Horacio Pietragalla felt "like a cat raised in a family of dogs" and was puzzled that, at the age of 14, he was already taller than his father. It was only later that he discovered he was the child of a leftwing activist murdered by the Argentine military during the "dirty war". The executioners gave Horacio away to a general’s maid more than a quarter of a century ago.
Now Pietragalla and dozens of other young Argentines are discovering who their real parents were and meeting their grandparents for the first time. Some are bringing legal actions against their parents’ kidnappers, while others are going through the painful process of realizing the people they thought were their parents had lied to them.
An estimated 30,000 people were killed by the junta that ruled Argentina between 1976 and 1983 before it finally collapsed in the wake of the defeat in the Falklands war. Most of the victims were young and some were pregnant when arrested. Around 500 babies are believed to have been born in the army’s prisons. After their parents were tortured and killed, the children were handed over to military families.
Most of the children were unaware of their origins but their families, including activist groups such as the Mothers and Grandmothers of the Plaza de Mayo, continued to search for them. Now, through the development of DNA testing, they have been able to trace and match 88 children to parents many of them never knew they had. Their story is told by award-winning director Estela Bravo in a film, Who Am I?, that has just won the main documentary prize at the Latin American cinema festival in Havana.
Juan Cabandié was one of the children handed over for adoption. He is now bringing a legal action against the man he had originally believed to be his father. "The woman who brought me up was a good person, lovable," he said. "She tried to compensate for the bad times I had with my supposed father. But, today I don’t have any relations with her, because I can’t understand a lie that lasted for 25 years." He maintains relations with his "sister" who, he said was supportive of his search to find out about his past. "She’ll always be my sister," he said.
Cabandié has now entered politics as a city councilor in Buenos Aires, inspired partly by the apology made in 2004 on behalf of the state by former president Néstor Kirchner, who turned the Naval Mechanical School, where much of the torture took place, into a "museum of memory."
Some of the children handed over for adoption had already been born when their parents were arrested.

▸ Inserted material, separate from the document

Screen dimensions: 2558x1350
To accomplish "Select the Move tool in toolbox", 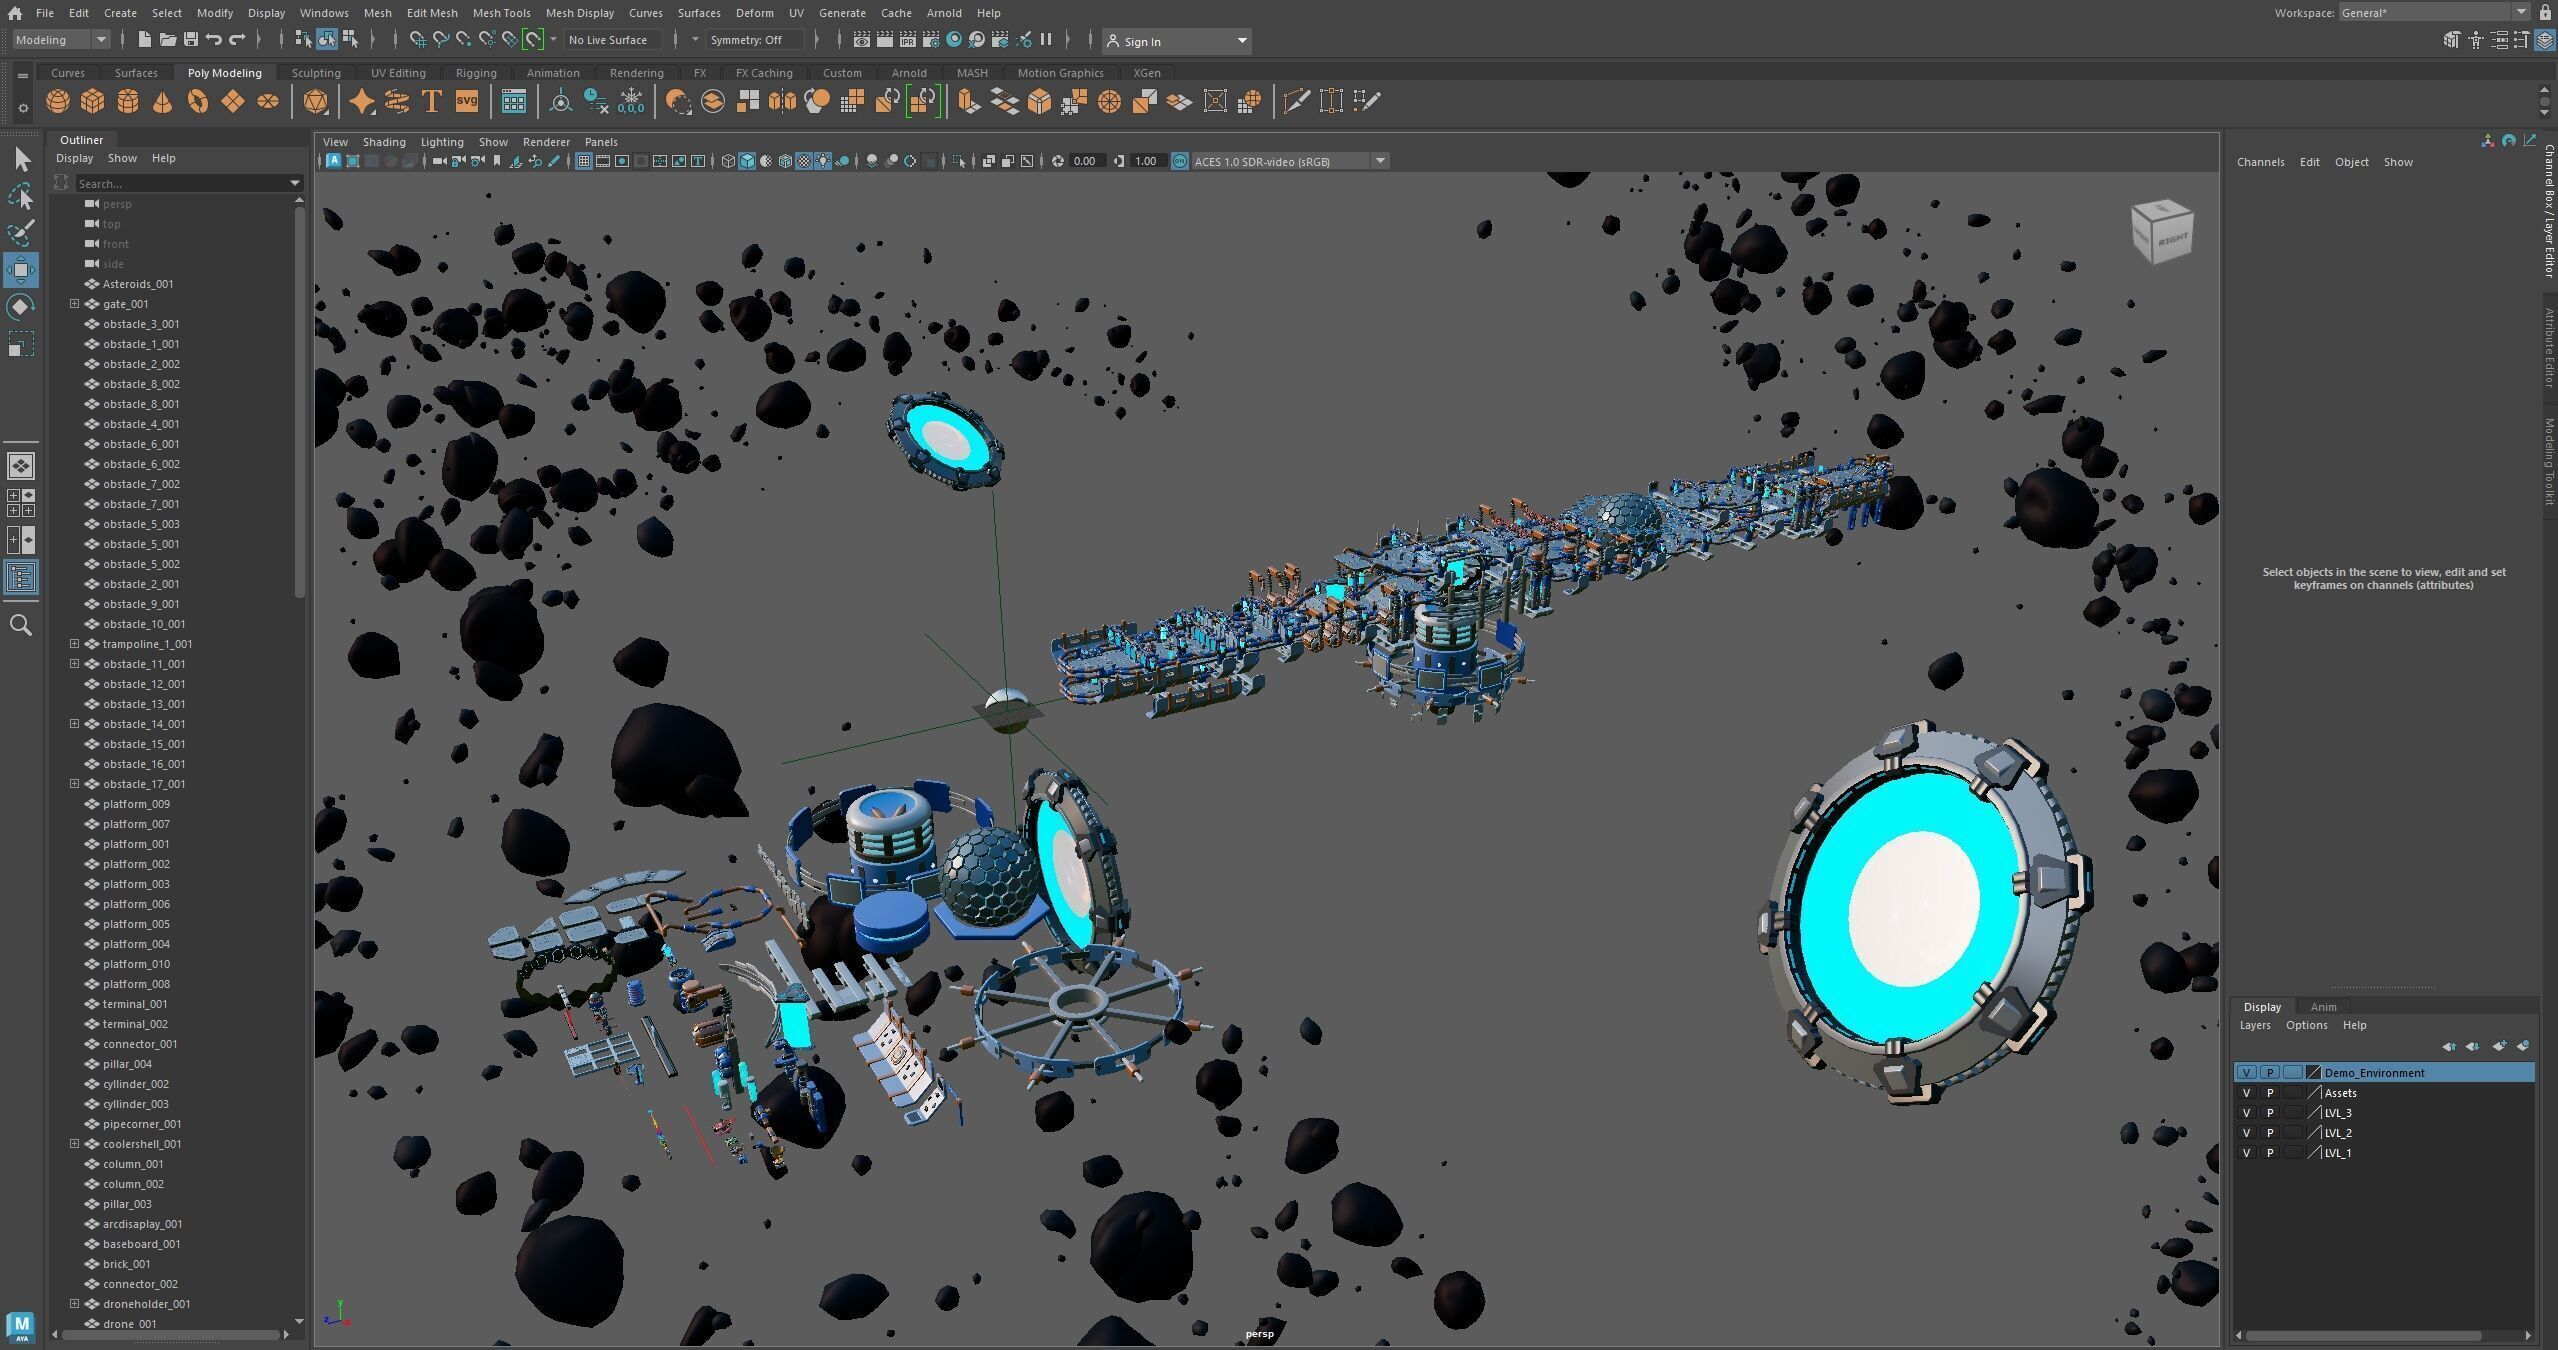I will click(x=21, y=270).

Claudia Poblete Hlaczik was eight months old when she was detained with her mother and given away as her parents were dispatched to "the final destination", as the military papers called their deaths. She learned of her true identity when informed by a judge investigating the cases and has found it hard to adjust. "A person is 20 years old, and for 20 years she was called one name, and now she is called something else," she said. "Her uncles are not her uncles. Her grandparents are not her grandparents. And they are all people who she doesn’t know. It’s very hard."
Some surviving relatives finally found where their executed children had been buried. Berta Schubaroff describes in the film how she found her son’s grave: "I kissed and hugged his bones. I was filled with happiness and horror."

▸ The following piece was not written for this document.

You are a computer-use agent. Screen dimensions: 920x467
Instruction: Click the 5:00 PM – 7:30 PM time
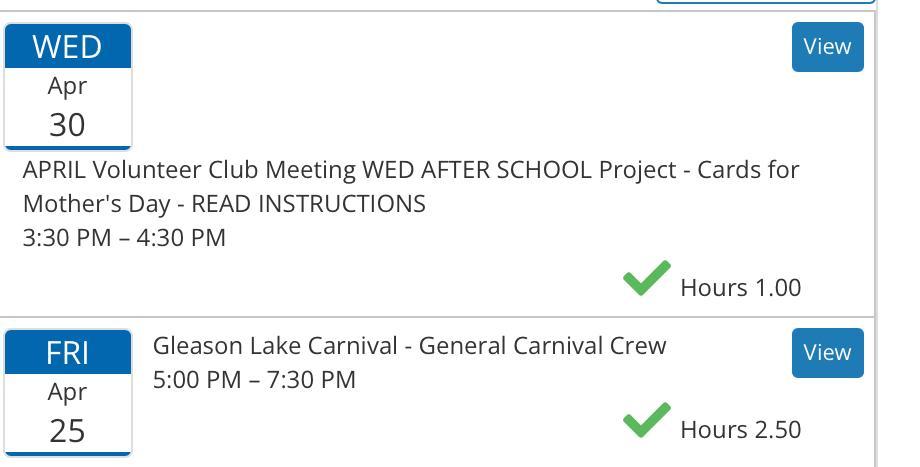pos(254,380)
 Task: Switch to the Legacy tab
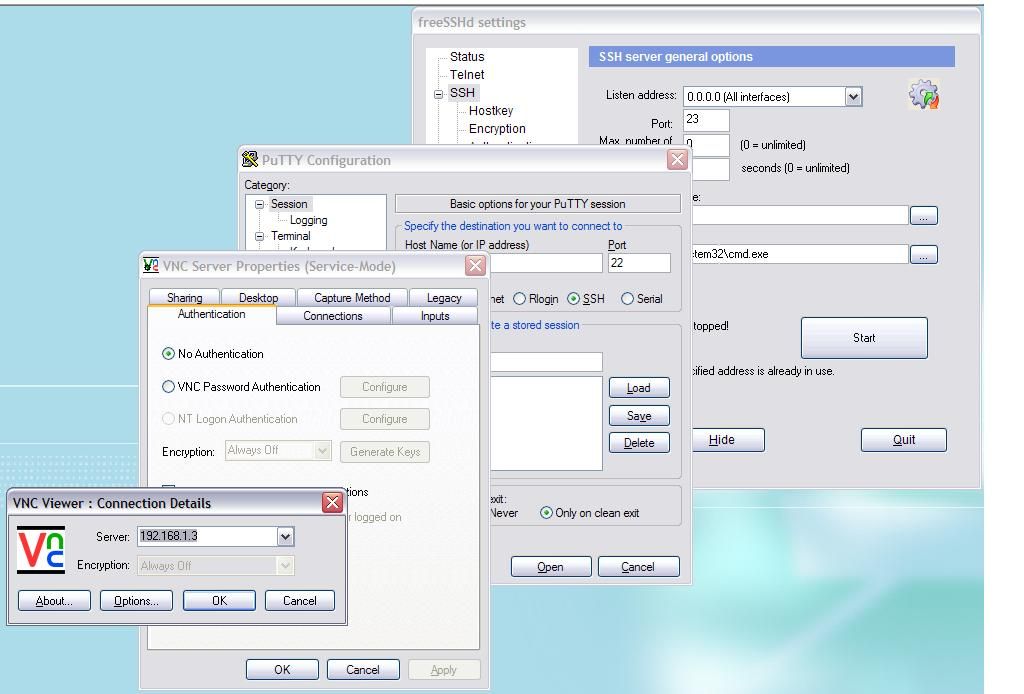pos(443,297)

Others who believe they may be children of the disappeared are now waiting to have their DNA tested, Estela Bravo said yesterday from New York. She added that one of the remarkable aspects of the operation to find them was that many had the same quirks as the parents they never knew. "Juan Cabandié likes to go off to the mountains, look up to the sky and find himself, and his aunt has told him that his mother did exactly the same," she said.
In terms of action against the perpetrators, she said "the legal system is very slow. A lot of the judges are worried about going ahead with cases." Furthermore, many of those involved in the atrocities had a "pacto de silencio".